When you're a caregiver, you're likely to run into situations that collide with your work responsibilities, such as appointments in the middle of the workday. Or those nightmare calls: Dad just had a heart attack and you have to leave the office now. Or Mom needs chemo twice a week — treatment times not dictated by your schedule. And guess what? There's no one else to take her.
Wouldn't it be great if your boss just said, "Whatever you need to do — no problem"? Some will, but not all.
What are the best strategies for dealing with your employer, and what are your rights as a caregiver?
"Employees caring for elders have shockingly few rights," says Joan C. Williams, founder of the Center for WorkLife Law at the University of California Hastings College of the Law and coauthor of AARP's new report "Protecting Family Caregivers From Employment Discrimination."
You may have legal rights. Or not. Regardless, you'll need to find a way to meet both your personal commitments and your employer's work needs. Here's what you need to know:
* Find out if you qualify for the Family Medical Leave Act (FMLA), a federal law that gives an employee 12 weeks of unpaid leave to take care of an immediate family member. It also protects your job when you return to work at the end of your leave. The hitch: Not all companies are covered. They must have 50 or more employees, and you need to have worked for the company for at least 12 months, logging a certain number of hours. You can take your leave all at once or in intermittent intervals that add up to 12 weeks. At the end of your leave, you must return to work to protect your job.
FMLA prohibits employers from threatening you ("If you take time off, there won't be a job for you when you come back") or making your work life more difficult because you requested a leave.
* Some states have laws that are similar, but not identical, to the federal FMLA and that may give you different benefits. Your first step should be contacting your human resources department, which is required by law to tell you your rights and to offer you leave if you qualify.
* Other federal laws, such as the Americans With Disabilities Act (ADA), may help you as well. Your employer can't treat you differently if you're caring for someone with a disability covered under ADA. That means if the boss allows coworkers to take time off to care for their kids, they have to let you do the same with your disabled parent. The ADA also gives you protection if you lose your job or are harassed. And know that different treatment of men and women in the workplace is gender discrimination prohibited by federal and state laws.
The U.S. Department of Labor, legal aid organizations and other advocacy resources such as the Center for WorkLife Law at the University of California Hastings College of the Law Hotline (415-703-8276) can help you with your discrimination questions.

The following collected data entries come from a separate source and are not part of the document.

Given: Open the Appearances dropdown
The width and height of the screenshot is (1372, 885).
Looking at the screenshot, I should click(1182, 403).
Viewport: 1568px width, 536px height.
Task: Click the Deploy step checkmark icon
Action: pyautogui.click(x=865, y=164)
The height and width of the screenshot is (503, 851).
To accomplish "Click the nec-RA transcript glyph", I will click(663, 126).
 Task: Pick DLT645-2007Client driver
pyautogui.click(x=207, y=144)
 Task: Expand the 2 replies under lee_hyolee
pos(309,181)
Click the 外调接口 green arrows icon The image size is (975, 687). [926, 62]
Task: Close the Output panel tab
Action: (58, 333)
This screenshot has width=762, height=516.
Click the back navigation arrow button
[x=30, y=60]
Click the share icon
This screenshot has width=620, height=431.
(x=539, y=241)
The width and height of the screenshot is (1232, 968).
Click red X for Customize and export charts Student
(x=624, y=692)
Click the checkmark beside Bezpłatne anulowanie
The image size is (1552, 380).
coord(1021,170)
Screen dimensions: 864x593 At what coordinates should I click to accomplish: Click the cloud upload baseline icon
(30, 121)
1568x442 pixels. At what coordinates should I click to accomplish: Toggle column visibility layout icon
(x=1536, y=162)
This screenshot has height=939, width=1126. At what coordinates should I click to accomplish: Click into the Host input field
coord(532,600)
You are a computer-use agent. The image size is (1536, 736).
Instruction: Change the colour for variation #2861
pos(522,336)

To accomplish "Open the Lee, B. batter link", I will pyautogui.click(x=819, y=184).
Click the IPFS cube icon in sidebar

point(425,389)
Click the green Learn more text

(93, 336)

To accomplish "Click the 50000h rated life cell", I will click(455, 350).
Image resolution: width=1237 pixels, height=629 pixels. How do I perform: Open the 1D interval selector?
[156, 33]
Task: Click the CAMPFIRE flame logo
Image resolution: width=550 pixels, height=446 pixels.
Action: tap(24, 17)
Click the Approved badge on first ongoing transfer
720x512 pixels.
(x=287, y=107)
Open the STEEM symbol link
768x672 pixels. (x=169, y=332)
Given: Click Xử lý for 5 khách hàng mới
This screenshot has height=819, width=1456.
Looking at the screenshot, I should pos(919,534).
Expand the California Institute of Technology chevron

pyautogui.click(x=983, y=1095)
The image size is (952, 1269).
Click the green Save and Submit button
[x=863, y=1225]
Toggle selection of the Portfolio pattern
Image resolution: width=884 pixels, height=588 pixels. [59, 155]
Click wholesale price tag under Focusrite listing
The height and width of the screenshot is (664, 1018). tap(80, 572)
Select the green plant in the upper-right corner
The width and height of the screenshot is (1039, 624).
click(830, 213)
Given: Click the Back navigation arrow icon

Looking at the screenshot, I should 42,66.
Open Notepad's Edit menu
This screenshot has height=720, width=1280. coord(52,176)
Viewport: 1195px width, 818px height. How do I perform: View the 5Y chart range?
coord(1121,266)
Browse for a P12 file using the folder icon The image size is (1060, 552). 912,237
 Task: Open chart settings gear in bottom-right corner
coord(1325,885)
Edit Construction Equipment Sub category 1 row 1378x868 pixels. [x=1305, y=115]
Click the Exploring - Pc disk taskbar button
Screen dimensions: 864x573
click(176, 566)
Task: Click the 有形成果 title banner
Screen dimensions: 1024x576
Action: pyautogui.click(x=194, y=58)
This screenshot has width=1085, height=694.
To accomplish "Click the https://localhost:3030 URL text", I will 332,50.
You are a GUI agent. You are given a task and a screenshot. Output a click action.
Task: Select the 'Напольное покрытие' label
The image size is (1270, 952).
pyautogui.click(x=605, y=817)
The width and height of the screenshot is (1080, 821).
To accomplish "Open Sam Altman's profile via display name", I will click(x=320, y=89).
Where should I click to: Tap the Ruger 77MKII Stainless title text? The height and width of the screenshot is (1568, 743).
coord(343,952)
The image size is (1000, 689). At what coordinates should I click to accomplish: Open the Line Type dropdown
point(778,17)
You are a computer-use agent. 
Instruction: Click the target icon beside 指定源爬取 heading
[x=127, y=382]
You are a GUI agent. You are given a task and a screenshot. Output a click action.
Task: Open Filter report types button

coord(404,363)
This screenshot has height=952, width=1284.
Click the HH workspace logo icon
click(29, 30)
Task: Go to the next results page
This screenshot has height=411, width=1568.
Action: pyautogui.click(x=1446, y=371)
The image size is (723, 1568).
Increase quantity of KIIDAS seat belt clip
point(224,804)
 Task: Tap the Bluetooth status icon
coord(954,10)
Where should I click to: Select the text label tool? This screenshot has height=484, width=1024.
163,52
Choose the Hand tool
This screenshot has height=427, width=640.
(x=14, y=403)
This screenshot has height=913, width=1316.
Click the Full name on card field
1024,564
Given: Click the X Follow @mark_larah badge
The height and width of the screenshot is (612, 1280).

What if you don't qualify for FMLA or other laws? If no law applies, your employer does not have to give you time off or make any accommodations. That makes it all the more important to sit down and have a conversation with your boss and find solutions that will work for all parties.
Start by offering solutions. If you must take a parent or spouse to the doctor, schedule appointments early in the morning or at the end of the day and suggest making up the time on either end, at night or on weekends. Can you telecommute on days when you're needed at home most, or perhaps once a week? Flextime and telecommuting are becoming more common in the workplace.
"Employers don't want the lost productivity, disruption, poor morale or turnover that comes from conflicts with workers," says David Rosenthal, a Boston labor and employment lawyer. "They just want to know that the work will get done. Most bosses will find a way to keep good employees."
Most of all, communicate, and be prepared to compromise.